> **Task directions**:
Copy the items below word for word, starting with the line that contains "Image resolution: width=1292" and going on through the end of the items. Leave the pictures out of your copy.

______

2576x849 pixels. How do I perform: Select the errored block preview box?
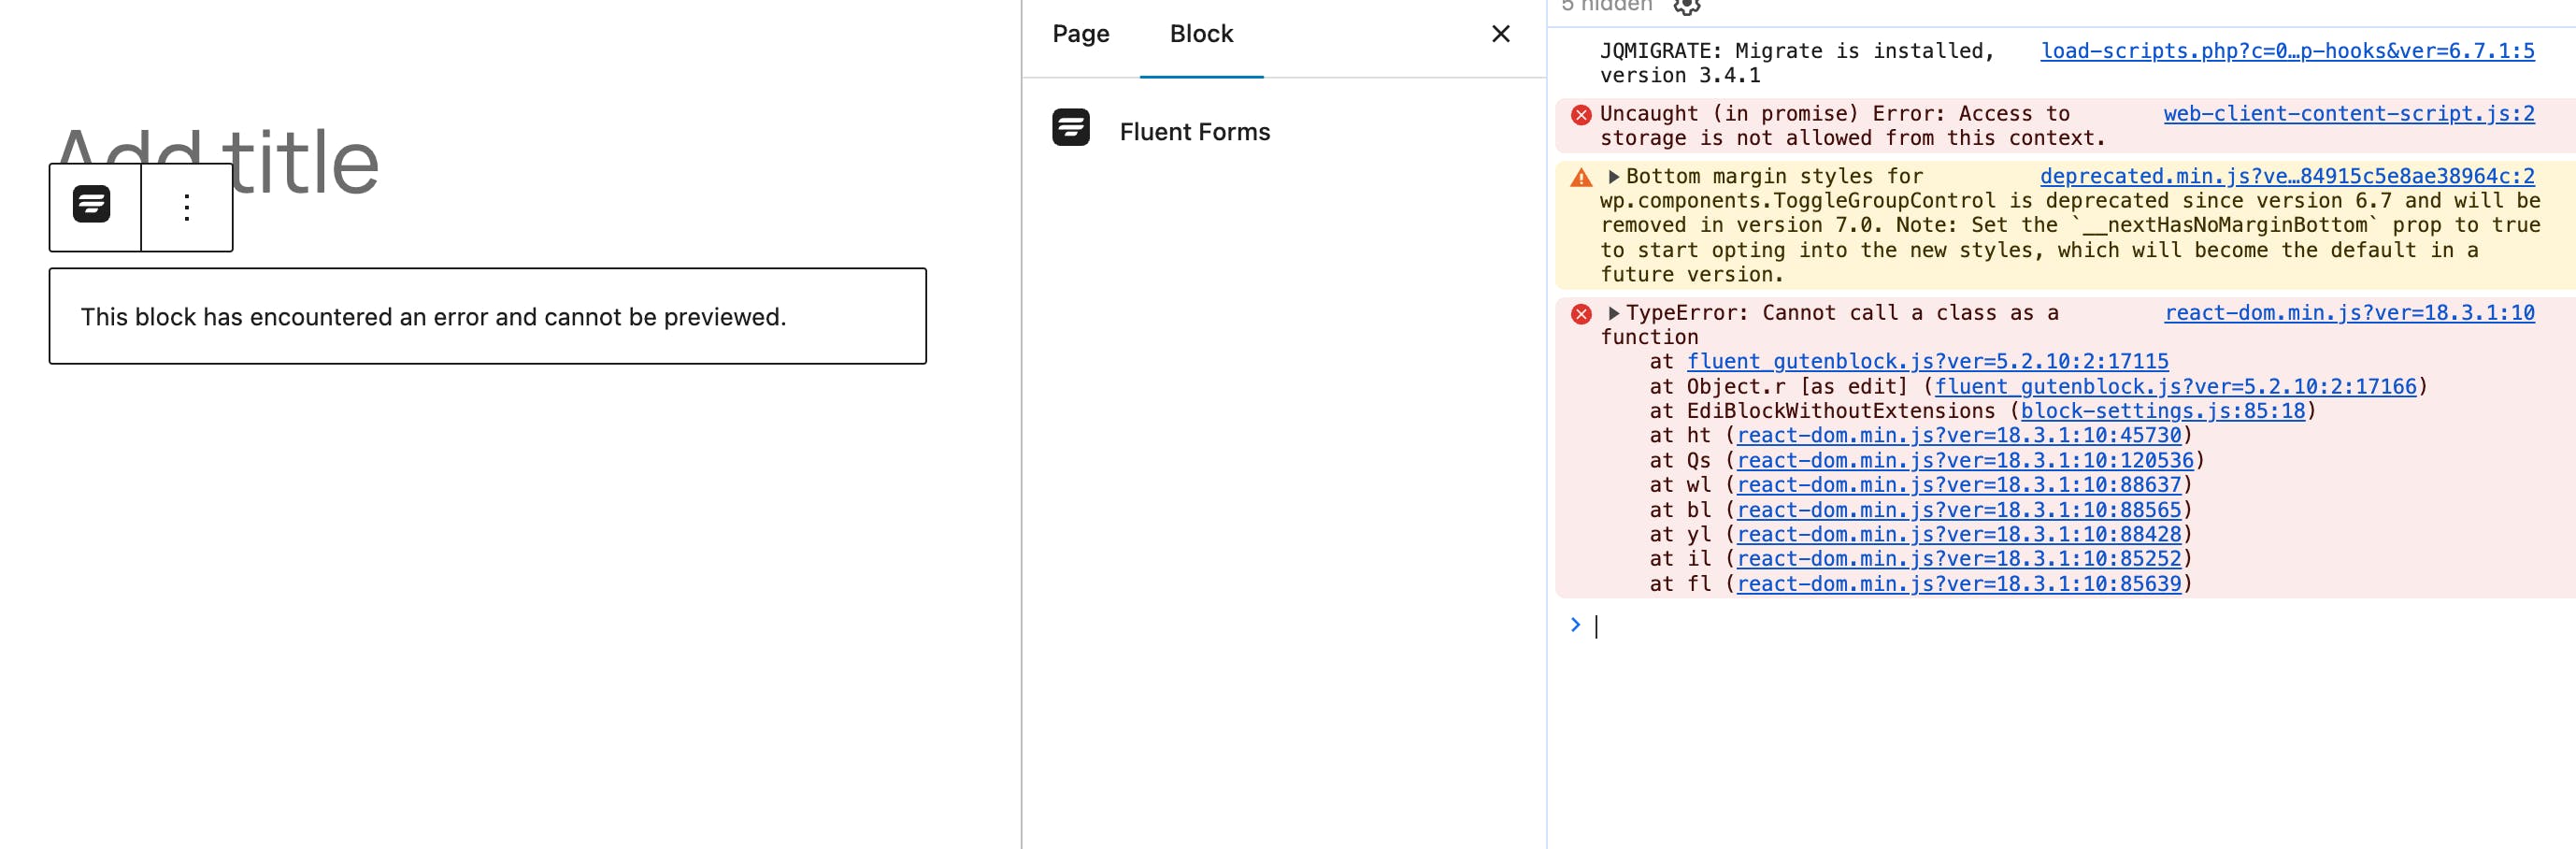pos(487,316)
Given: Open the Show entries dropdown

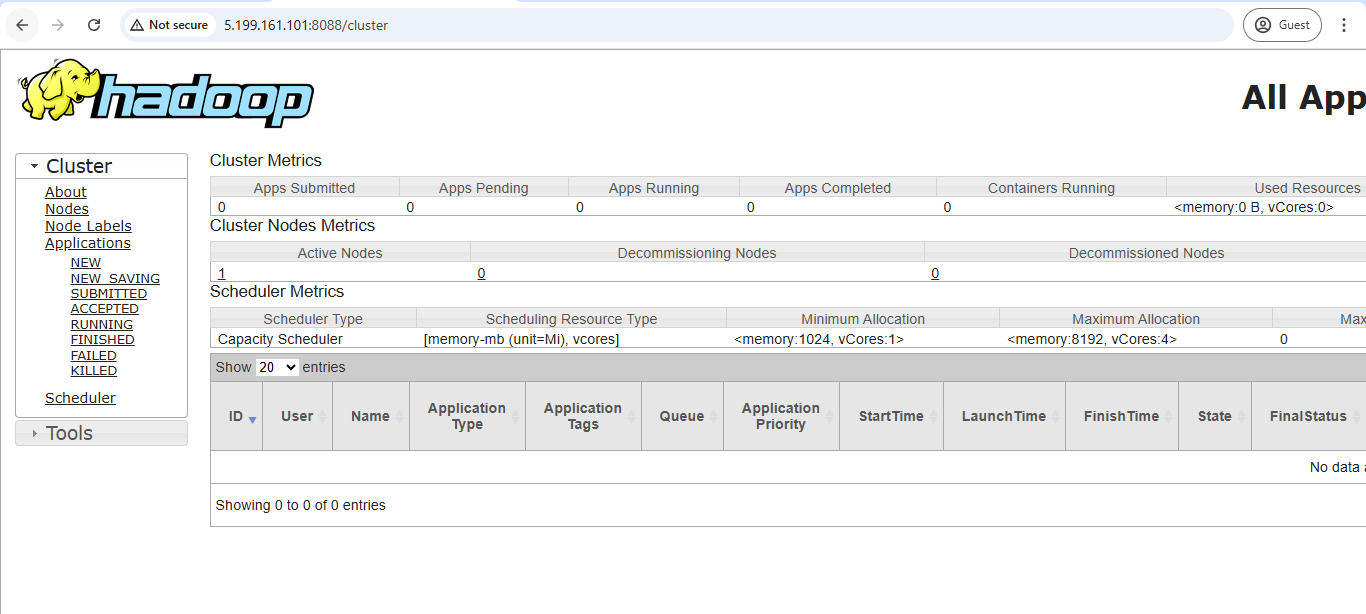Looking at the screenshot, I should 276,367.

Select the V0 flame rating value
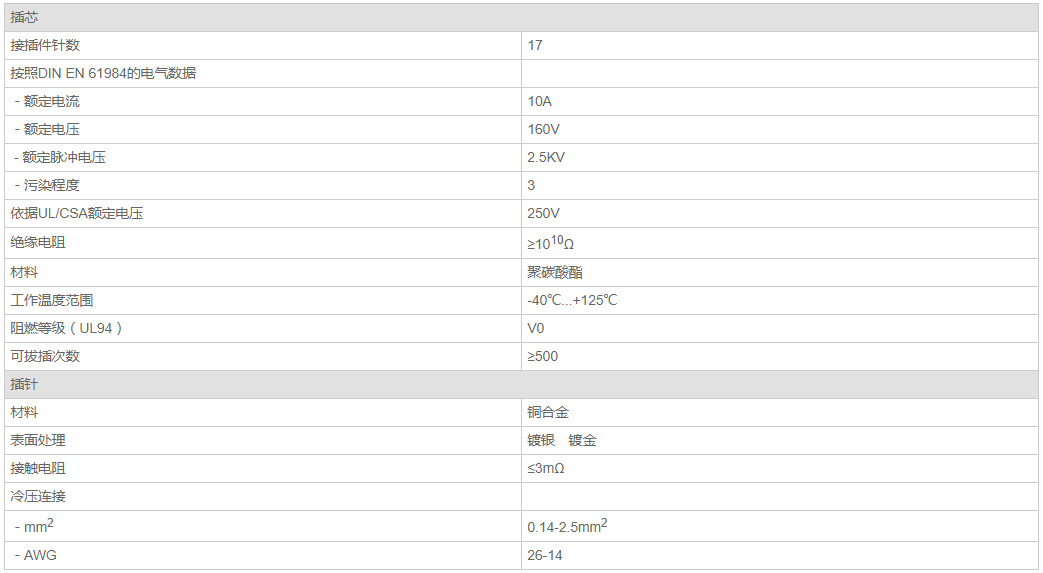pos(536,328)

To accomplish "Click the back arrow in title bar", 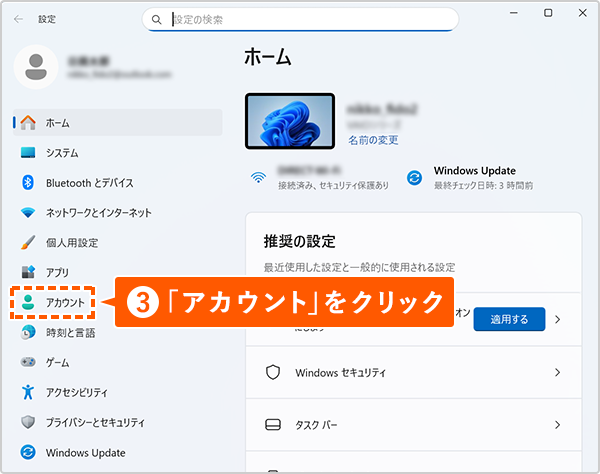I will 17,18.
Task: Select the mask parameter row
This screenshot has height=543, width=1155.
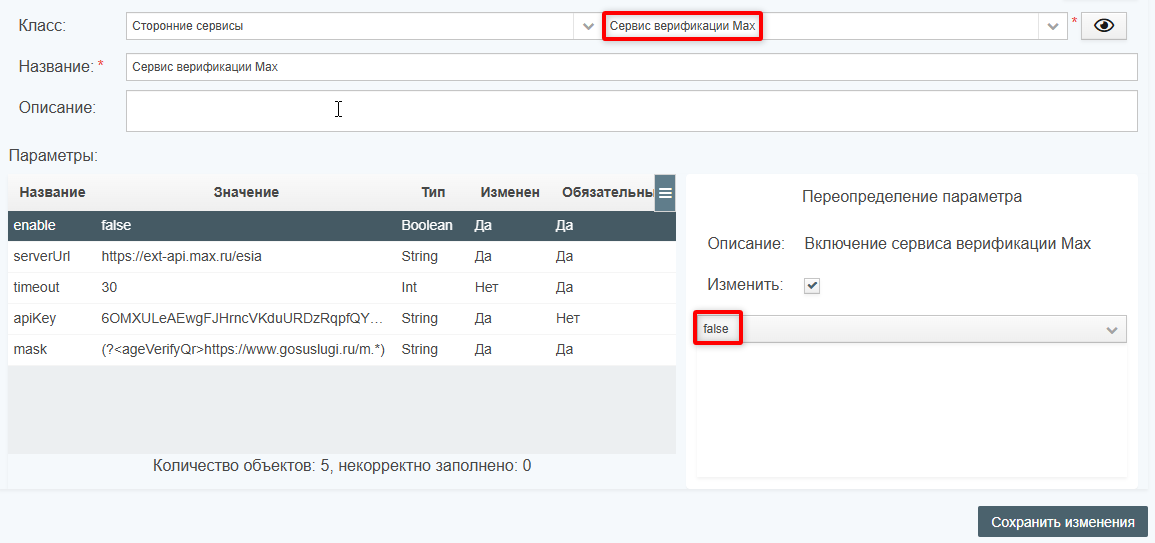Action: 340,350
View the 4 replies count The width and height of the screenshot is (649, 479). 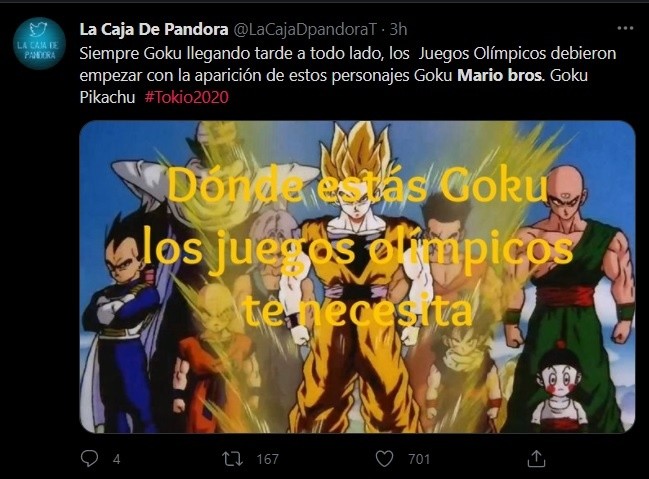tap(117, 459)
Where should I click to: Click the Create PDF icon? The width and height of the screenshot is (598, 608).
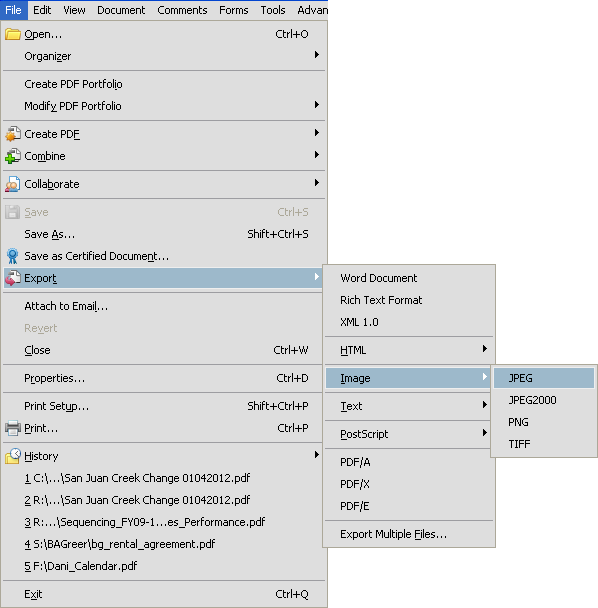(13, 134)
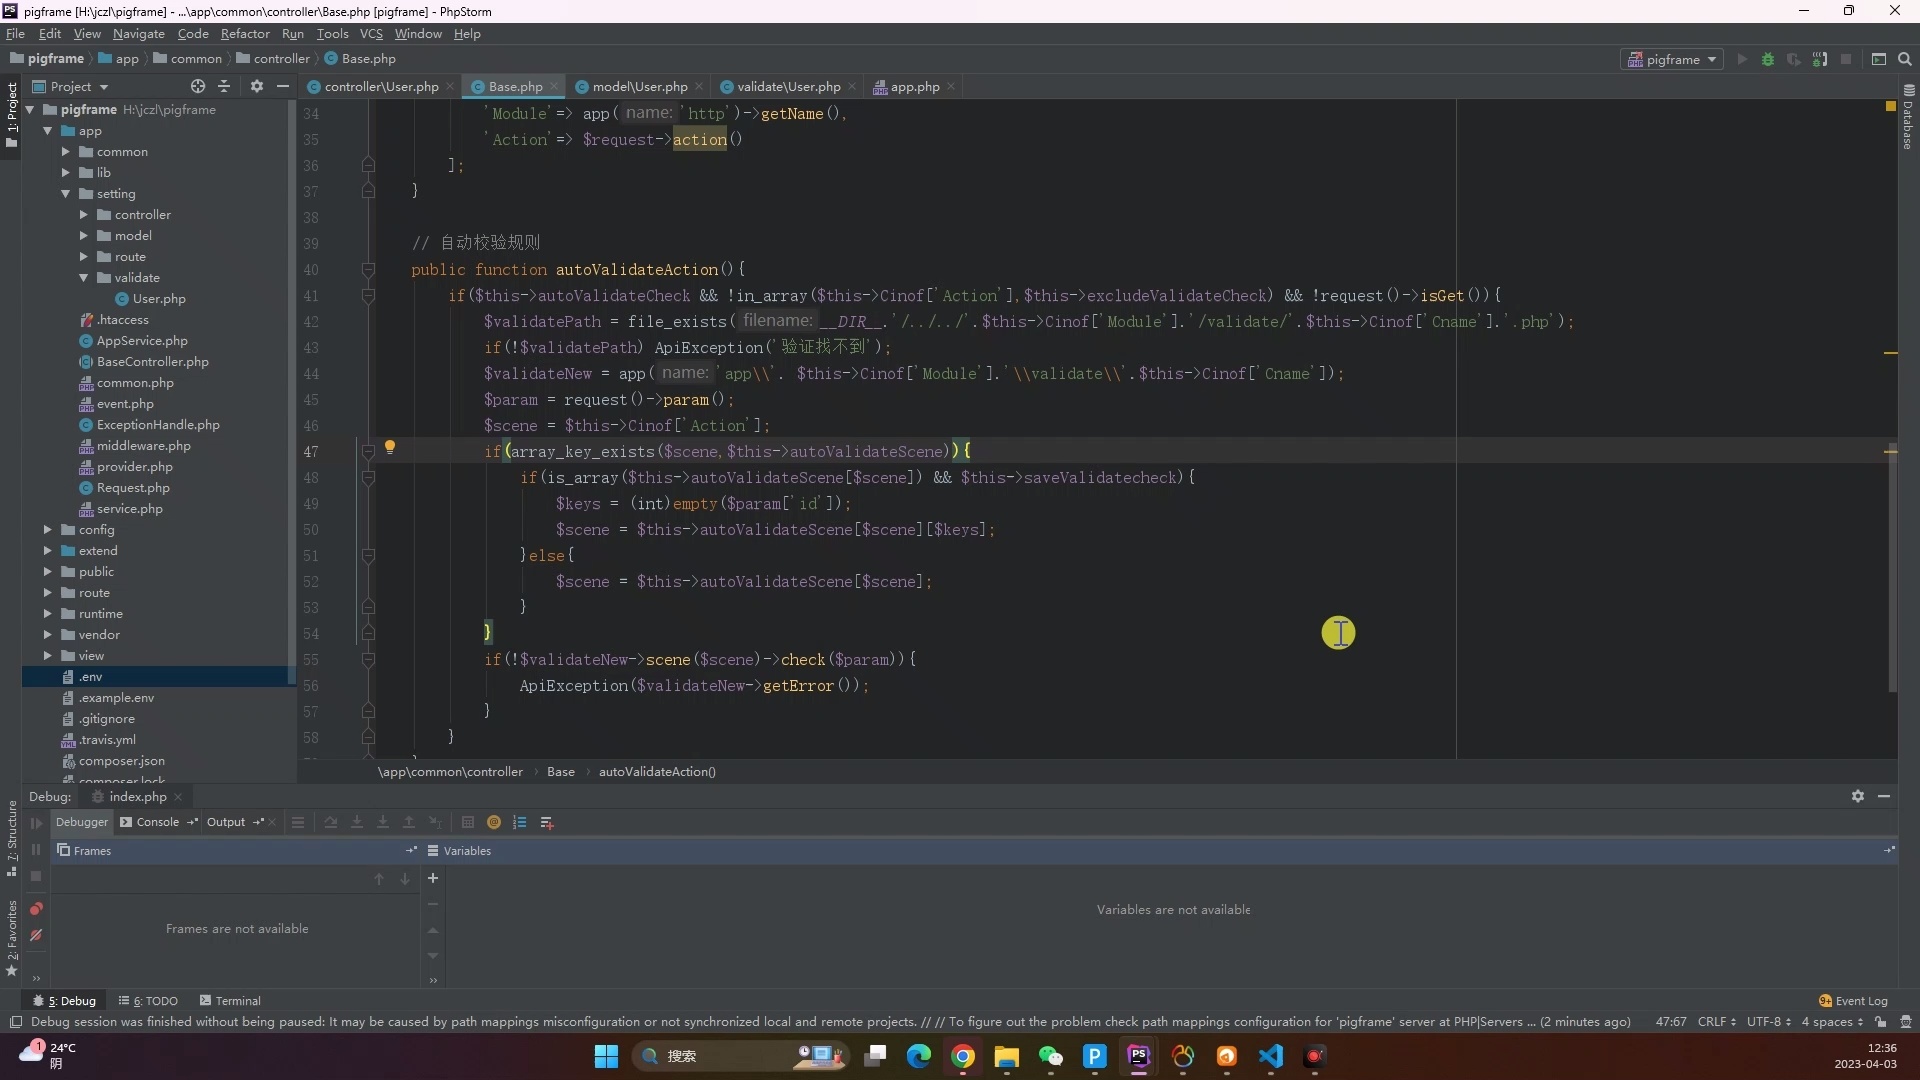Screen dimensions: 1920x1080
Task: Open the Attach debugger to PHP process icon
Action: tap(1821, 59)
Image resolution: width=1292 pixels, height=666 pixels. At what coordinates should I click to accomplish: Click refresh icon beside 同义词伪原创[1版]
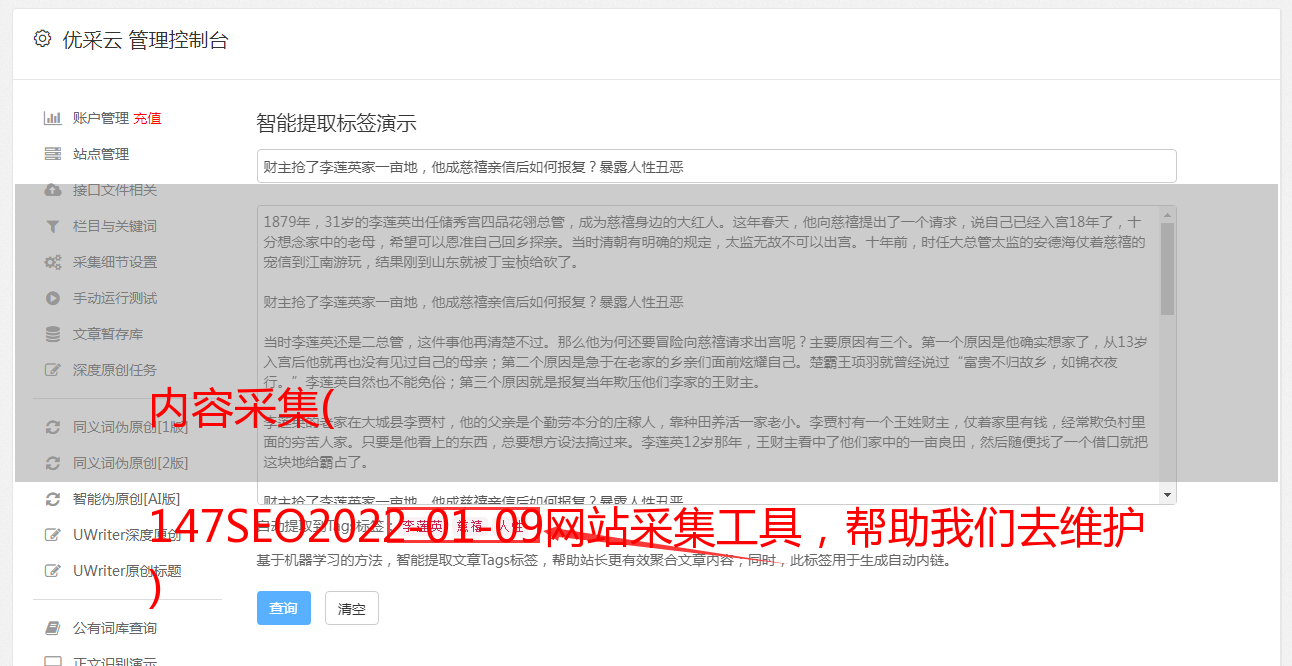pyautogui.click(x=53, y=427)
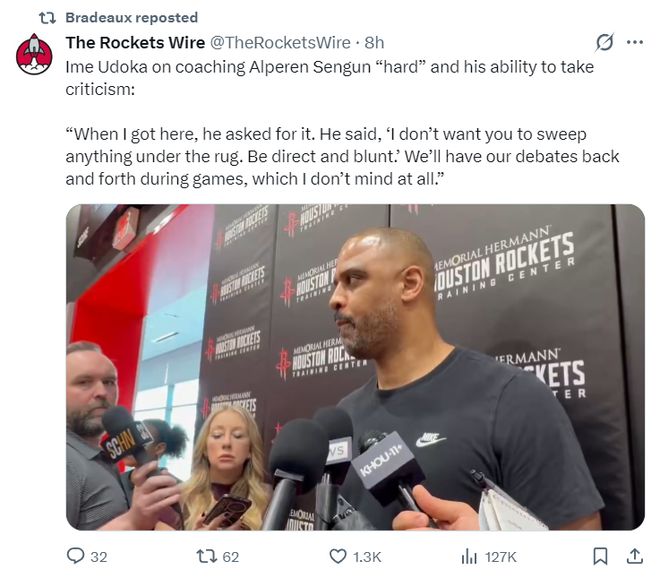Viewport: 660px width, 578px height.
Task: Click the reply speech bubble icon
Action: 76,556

______

> **Complete response**:
Image resolution: width=1292 pixels, height=666 pixels. At what coordinates should I click to accomplish: Click refresh icon beside 同义词伪原创[1版]
pyautogui.click(x=53, y=427)
Viewport: 660px width, 578px height.
Task: Click the reply speech bubble icon
Action: 76,556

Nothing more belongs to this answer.